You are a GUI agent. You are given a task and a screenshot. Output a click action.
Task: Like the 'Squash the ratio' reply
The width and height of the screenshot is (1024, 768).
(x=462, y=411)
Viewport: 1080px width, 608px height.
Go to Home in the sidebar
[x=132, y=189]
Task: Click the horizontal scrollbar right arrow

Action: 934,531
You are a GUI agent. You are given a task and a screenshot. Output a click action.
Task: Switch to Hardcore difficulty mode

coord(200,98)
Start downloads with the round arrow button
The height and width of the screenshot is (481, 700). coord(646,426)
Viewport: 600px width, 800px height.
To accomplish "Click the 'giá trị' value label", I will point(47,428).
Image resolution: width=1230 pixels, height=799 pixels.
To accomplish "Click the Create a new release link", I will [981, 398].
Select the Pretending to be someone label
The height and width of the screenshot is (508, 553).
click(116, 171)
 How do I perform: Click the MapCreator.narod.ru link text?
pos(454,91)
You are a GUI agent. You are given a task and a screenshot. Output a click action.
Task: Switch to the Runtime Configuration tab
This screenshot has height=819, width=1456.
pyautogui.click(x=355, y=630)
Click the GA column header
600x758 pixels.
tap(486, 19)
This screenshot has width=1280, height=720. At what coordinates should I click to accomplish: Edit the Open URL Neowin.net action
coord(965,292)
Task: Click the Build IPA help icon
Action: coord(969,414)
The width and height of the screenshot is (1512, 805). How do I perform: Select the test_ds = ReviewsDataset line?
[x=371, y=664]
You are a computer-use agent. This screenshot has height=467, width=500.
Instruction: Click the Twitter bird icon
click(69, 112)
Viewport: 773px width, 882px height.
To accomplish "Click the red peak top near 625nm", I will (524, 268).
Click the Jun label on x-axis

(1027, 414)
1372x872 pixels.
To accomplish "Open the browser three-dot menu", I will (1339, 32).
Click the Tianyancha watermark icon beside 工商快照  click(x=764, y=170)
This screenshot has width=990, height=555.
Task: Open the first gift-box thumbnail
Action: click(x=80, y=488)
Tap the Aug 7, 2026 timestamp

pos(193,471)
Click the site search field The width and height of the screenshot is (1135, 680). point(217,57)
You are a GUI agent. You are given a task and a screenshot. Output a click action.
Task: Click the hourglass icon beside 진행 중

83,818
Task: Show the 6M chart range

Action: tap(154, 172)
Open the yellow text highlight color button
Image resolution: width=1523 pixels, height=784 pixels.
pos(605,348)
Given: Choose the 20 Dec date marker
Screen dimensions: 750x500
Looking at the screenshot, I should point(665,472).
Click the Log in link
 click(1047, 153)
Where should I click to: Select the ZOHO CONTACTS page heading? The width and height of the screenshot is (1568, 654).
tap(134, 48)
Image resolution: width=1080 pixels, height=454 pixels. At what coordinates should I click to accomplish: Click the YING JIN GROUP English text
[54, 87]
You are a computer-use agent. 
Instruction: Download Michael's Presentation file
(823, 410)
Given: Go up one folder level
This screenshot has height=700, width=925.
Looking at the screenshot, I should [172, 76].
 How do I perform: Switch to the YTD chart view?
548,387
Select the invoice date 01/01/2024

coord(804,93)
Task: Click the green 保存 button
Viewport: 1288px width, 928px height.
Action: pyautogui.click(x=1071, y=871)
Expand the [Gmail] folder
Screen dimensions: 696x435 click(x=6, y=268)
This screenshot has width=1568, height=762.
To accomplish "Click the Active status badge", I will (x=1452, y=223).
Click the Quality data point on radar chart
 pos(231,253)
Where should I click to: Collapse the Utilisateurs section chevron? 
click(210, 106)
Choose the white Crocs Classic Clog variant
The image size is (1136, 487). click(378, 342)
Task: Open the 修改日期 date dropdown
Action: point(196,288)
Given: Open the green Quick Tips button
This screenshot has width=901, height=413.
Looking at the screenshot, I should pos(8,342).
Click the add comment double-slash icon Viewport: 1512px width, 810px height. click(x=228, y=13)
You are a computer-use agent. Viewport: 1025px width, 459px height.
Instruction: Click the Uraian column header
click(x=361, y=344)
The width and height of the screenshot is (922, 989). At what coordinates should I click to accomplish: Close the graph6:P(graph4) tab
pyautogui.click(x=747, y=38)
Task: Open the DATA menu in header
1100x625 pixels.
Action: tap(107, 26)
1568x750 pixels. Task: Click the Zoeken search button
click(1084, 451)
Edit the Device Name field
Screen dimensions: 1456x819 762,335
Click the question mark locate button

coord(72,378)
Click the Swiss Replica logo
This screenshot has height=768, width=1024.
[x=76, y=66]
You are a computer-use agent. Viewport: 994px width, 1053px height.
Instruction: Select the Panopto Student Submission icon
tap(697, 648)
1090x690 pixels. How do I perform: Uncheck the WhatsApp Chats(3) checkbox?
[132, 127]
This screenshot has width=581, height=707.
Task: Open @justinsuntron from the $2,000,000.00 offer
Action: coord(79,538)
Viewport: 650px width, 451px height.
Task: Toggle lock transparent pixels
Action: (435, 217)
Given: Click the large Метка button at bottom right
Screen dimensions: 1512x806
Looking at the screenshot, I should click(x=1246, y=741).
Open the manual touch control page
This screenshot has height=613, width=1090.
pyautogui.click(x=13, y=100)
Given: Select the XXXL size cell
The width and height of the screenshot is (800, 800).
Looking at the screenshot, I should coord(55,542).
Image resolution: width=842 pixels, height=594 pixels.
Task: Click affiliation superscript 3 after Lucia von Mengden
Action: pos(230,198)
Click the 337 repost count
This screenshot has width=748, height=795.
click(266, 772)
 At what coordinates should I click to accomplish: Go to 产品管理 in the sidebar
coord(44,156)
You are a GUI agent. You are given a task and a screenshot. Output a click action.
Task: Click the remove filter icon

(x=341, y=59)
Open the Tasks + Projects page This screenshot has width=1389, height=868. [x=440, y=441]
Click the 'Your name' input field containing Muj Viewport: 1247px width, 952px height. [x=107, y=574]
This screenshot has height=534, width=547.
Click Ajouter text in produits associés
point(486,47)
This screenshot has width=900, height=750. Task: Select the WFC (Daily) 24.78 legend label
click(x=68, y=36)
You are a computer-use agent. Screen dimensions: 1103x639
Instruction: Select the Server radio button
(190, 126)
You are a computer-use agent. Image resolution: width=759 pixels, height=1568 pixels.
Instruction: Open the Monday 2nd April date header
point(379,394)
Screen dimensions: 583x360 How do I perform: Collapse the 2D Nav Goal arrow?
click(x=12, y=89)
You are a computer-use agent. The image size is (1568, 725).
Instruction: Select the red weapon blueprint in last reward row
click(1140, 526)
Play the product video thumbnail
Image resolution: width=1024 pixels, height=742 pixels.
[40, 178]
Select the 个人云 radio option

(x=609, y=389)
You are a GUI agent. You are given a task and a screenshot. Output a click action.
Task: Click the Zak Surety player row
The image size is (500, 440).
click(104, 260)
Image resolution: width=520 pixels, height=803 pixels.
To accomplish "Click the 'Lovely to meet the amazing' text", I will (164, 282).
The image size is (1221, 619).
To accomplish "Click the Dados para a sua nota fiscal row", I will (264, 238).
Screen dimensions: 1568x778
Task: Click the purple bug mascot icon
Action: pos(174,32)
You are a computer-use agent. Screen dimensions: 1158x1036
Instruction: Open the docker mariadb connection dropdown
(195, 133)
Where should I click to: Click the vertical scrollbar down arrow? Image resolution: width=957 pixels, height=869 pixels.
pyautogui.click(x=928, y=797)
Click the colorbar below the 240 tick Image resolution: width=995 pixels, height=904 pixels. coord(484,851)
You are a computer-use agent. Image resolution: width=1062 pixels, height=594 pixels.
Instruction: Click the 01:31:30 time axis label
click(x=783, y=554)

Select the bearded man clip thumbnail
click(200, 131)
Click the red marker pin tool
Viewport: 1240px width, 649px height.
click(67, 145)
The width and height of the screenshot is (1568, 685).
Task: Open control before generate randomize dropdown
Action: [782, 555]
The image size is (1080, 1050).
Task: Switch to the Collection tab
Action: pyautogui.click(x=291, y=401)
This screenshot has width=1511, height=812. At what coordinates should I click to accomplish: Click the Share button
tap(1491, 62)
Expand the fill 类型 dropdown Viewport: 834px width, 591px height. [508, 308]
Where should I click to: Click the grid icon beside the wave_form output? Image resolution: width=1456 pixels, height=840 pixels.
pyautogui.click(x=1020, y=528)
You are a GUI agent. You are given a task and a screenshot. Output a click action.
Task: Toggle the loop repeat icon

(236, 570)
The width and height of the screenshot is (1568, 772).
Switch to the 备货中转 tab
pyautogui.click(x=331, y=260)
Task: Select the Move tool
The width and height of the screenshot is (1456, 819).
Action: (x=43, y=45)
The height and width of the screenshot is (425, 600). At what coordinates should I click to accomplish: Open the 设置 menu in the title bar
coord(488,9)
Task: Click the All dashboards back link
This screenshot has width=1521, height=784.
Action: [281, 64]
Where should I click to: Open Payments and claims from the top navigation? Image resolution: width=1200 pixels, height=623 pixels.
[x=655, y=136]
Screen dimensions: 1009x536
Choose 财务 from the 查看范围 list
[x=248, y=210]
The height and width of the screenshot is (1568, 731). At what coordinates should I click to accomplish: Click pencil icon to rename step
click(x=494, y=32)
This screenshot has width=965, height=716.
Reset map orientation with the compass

• • • • •

GOAL: Rewrite the stretch from the line containing "Viewport: 1080px width, 608px height." through the line containing "will [981, 398].", swapping "Hardcore" for "Peaceful" and leaving everything else untouched. Return only those lines.

SOLUTION:
Viewport: 1080px width, 608px height.
Go to Home in the sidebar
[x=132, y=189]
Task: Click the horizontal scrollbar right arrow

Action: 934,531
You are a GUI agent. You are given a task and a screenshot. Output a click action.
Task: Switch to Peaceful difficulty mode

coord(200,98)
Start downloads with the round arrow button
The height and width of the screenshot is (481, 700). coord(646,426)
Viewport: 600px width, 800px height.
To accomplish "Click the 'giá trị' value label", I will point(47,428).
Image resolution: width=1230 pixels, height=799 pixels.
To accomplish "Click the Create a new release link", I will [981, 398].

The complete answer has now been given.